[Opening RECORDS TO PROCESS section]

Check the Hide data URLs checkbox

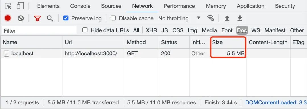85,30
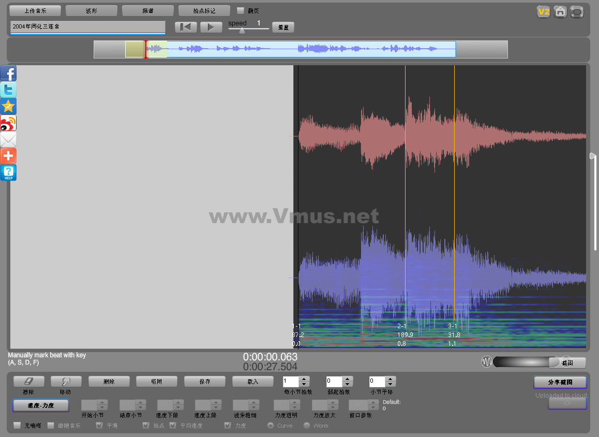This screenshot has height=437, width=599.
Task: Click the speed slider handle
Action: (242, 30)
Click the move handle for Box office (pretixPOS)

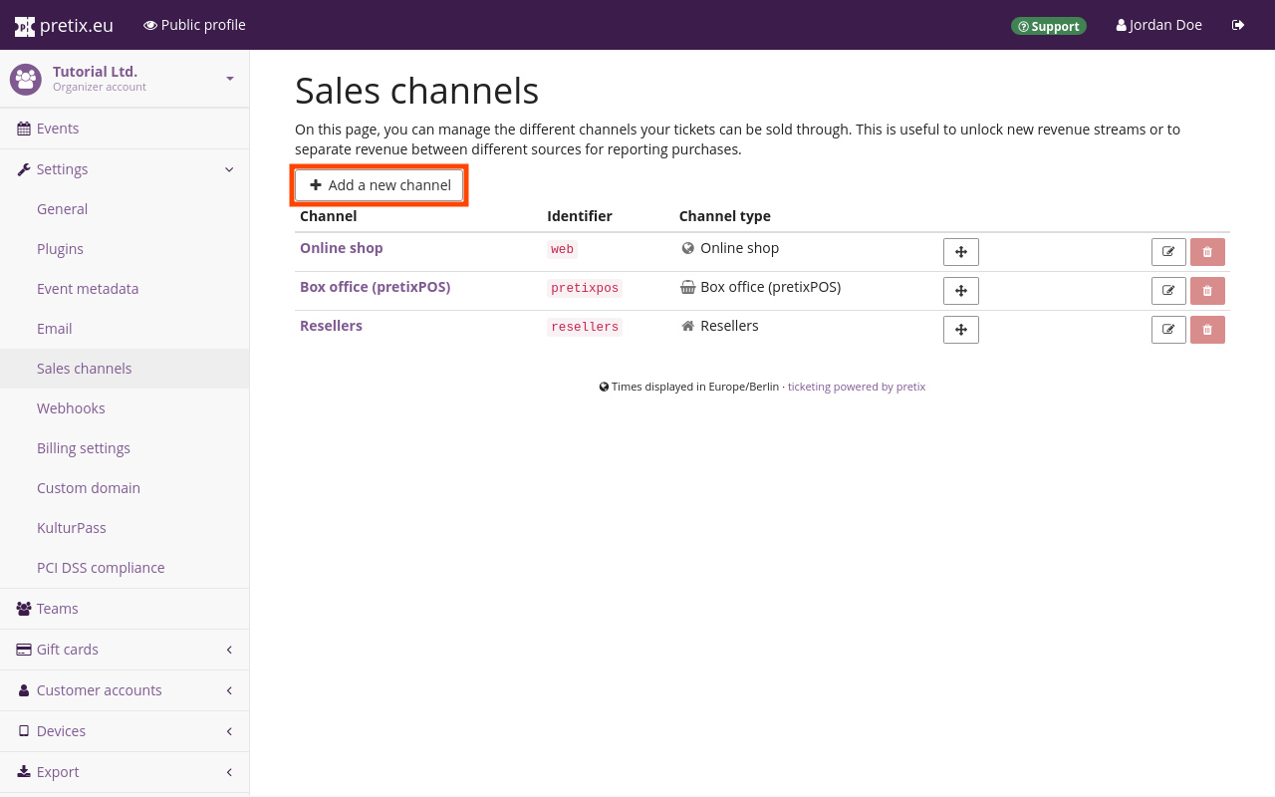coord(960,290)
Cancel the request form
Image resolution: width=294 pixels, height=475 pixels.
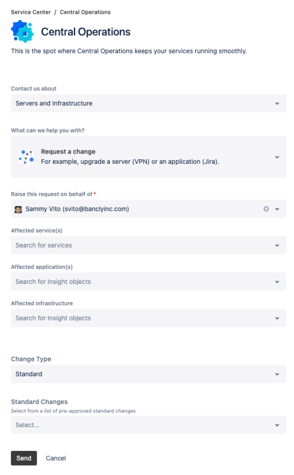coord(55,458)
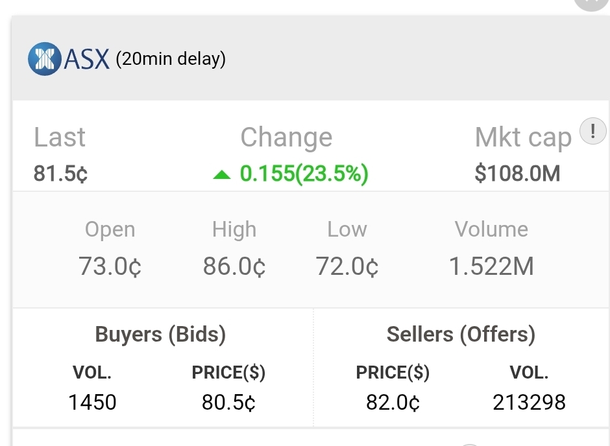Click the offer price 82.0¢

(393, 403)
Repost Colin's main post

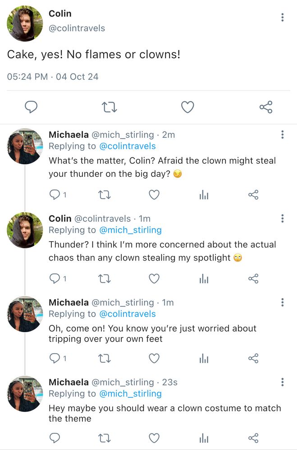click(x=109, y=107)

[Closing RECORDS TO PROCESS section]

● **PROBLEM**: Would you return the data above exactly as written, minus the images?

● **ANSWER SECTION**:
Check the Hide data URLs checkbox

85,30
This screenshot has height=437, width=599.
Task: Click the speed slider handle
Action: (242, 30)
Click the move handle for Box office (pretixPOS)

coord(960,290)
Cancel the request form
Image resolution: width=294 pixels, height=475 pixels.
coord(55,458)
Click the offer price 82.0¢

(393, 403)
Repost Colin's main post

click(x=109, y=107)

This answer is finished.